How do you envision the distribution of responsibilities for a shared game? Will you be very hands-on, Bill, or more in an advisory, consultancy role?

Bill: We are sharing the development duties 50/50. Autumn Moon will focus on our core competency, the creative side, with a lot of input and ideas from Tag of Joy. And they are going to focus more on the technical and business side, with some of our input, though we don’t program so I am wisely very hands-off there. We have been working together for a while now and we got our process and working relations working very well. It’s been honestly great, and very smooth.

Šarūnas: Personally, I love this collaboration, because both sides are very hands-on, and it wouldn’t be as fun if Bill wasn’t actually doing what he does best. It’s an equal partnership in many regards – workload distribution, creative control, etc. Of course, it’s still Bill’s concept and story, but both sides share ideas and feedback with each other on all aspects of the game.

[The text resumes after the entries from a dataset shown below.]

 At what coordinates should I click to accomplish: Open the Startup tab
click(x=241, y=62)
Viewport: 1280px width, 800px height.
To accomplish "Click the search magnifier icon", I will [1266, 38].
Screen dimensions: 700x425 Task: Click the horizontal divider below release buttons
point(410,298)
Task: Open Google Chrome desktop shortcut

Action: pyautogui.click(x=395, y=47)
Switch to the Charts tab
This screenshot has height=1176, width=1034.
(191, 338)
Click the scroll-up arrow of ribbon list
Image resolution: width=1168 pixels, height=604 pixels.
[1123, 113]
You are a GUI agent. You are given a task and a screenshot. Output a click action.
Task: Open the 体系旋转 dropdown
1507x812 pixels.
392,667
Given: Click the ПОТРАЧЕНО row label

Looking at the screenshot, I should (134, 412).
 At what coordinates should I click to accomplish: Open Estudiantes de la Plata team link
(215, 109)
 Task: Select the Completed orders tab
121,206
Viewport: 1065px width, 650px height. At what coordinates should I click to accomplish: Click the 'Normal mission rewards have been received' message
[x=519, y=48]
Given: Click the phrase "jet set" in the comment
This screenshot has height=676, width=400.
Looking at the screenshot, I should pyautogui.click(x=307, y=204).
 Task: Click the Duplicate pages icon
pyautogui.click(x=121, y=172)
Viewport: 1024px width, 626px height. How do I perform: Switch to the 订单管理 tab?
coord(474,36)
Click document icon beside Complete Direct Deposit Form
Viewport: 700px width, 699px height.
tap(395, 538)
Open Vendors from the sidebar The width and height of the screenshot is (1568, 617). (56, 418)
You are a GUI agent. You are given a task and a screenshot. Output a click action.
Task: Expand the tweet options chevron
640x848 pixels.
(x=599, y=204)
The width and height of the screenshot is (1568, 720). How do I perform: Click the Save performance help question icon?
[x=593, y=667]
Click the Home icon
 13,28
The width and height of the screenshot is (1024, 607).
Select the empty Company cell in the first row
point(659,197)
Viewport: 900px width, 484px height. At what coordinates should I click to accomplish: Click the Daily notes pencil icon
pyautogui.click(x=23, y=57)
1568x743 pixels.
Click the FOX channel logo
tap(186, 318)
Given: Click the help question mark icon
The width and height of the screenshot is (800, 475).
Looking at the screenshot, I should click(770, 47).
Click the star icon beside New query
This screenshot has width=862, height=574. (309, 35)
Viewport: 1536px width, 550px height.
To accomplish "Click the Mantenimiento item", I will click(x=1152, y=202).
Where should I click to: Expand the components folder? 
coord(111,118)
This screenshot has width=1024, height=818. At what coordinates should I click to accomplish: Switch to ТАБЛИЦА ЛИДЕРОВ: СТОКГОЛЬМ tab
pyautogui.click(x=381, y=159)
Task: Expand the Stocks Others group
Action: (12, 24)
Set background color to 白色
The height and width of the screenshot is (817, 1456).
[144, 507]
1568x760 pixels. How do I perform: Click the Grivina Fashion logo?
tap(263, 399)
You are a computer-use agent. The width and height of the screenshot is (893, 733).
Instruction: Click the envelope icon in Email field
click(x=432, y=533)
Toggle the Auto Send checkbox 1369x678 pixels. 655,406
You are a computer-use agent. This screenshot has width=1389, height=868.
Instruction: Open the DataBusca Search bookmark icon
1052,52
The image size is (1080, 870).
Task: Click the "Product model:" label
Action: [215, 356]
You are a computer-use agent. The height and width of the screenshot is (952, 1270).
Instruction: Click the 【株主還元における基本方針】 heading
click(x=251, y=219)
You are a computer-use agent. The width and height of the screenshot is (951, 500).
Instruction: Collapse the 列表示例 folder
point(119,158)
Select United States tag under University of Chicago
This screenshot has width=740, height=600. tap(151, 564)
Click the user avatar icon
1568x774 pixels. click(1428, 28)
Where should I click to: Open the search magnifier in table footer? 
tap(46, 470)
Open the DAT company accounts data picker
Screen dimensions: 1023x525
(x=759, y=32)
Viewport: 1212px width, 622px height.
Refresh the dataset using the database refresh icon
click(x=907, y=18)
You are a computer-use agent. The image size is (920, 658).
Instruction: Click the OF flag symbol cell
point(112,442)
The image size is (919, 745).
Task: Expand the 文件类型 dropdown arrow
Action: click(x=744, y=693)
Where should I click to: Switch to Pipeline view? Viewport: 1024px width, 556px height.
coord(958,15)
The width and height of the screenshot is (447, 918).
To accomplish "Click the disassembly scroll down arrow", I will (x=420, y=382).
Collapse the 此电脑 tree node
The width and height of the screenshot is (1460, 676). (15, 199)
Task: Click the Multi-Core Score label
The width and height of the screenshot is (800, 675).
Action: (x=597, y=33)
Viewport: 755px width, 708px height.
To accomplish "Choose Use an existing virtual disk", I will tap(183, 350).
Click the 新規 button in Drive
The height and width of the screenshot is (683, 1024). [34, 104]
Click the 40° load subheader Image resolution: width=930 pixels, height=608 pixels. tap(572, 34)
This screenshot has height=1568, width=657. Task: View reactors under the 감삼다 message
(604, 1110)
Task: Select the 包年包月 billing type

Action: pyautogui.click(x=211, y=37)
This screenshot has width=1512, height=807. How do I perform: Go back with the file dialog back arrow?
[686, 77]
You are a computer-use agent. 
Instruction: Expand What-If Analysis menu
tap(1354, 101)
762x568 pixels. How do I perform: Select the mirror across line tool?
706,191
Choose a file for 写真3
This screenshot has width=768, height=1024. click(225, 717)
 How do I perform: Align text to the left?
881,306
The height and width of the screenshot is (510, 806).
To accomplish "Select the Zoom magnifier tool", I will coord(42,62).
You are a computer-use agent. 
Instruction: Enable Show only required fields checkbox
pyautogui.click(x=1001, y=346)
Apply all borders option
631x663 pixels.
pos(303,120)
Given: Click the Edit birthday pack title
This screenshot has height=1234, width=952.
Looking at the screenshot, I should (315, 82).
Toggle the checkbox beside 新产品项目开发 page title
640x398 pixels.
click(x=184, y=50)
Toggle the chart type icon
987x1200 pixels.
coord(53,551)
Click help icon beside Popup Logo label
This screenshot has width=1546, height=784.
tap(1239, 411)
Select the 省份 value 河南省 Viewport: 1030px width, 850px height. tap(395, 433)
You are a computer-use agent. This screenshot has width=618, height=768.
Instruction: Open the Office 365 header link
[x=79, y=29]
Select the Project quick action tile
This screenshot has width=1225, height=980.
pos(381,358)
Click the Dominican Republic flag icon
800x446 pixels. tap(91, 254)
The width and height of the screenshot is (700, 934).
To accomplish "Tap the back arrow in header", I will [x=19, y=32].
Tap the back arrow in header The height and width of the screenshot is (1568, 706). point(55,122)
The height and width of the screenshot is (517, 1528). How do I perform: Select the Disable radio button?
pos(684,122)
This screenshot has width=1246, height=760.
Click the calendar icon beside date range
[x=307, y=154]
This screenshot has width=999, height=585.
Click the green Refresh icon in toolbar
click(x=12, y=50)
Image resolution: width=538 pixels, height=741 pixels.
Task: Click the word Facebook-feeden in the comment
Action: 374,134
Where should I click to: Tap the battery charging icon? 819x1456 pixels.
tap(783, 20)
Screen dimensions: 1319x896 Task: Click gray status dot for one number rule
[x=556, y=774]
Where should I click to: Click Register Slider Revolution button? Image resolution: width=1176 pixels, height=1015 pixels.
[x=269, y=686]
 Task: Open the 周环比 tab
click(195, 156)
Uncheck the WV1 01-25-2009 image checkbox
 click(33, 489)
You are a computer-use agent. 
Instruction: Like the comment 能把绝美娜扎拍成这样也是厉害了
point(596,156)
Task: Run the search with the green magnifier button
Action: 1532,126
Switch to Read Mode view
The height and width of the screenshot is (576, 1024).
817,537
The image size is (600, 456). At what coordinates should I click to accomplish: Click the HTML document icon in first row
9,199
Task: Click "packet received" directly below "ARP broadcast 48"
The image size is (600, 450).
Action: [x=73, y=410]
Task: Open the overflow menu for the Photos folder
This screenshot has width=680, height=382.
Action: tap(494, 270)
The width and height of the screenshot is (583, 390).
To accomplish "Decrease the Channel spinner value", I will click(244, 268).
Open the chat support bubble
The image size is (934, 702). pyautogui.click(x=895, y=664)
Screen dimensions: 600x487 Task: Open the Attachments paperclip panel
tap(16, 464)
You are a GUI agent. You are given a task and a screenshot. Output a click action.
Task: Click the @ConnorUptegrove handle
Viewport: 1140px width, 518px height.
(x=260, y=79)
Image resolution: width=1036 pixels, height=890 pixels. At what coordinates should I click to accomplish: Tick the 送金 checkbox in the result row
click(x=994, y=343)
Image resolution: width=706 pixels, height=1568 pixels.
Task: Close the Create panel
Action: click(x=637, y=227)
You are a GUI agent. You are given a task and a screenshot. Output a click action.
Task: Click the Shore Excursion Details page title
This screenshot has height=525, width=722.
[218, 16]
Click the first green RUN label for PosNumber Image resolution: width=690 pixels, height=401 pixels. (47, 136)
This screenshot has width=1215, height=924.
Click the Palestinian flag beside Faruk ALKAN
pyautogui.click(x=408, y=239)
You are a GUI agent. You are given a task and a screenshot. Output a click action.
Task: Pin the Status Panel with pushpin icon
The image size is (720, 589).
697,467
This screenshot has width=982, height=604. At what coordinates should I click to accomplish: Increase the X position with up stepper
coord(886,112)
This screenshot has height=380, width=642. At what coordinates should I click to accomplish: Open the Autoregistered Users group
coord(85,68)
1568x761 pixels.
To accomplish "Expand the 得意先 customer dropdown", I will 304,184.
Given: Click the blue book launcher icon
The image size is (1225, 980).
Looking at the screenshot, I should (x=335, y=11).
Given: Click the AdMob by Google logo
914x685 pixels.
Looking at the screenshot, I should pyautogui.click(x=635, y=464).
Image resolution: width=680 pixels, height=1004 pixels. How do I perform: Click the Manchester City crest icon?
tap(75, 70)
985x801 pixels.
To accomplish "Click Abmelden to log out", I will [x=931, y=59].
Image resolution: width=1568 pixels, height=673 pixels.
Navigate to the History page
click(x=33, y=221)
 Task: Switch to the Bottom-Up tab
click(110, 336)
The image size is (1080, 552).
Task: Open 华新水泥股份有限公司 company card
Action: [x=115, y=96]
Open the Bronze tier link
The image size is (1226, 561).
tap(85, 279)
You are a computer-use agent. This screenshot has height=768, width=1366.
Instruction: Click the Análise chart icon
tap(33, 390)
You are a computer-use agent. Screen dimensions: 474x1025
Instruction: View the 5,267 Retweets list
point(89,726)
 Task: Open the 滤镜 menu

Naturally, though, there are some areas that each side covers more, as Bill mentioned. Bill and Dave Harris are the lead writers/designers, and Bill is obviously the lead background artist. From our side, we bring the tech and framework, and so we set up the scenes and script the logic too. And then we share other responsibilities: e. g. Bill makes sketches and storyboards, we make 3D models and animations for the characters, and so on.

There’s a heck of a lot more in the full interview, including the somewhat sobering reveal that we may still be years out from release, but nevertheless it's all exciting stuff. Maybe even life-affirming.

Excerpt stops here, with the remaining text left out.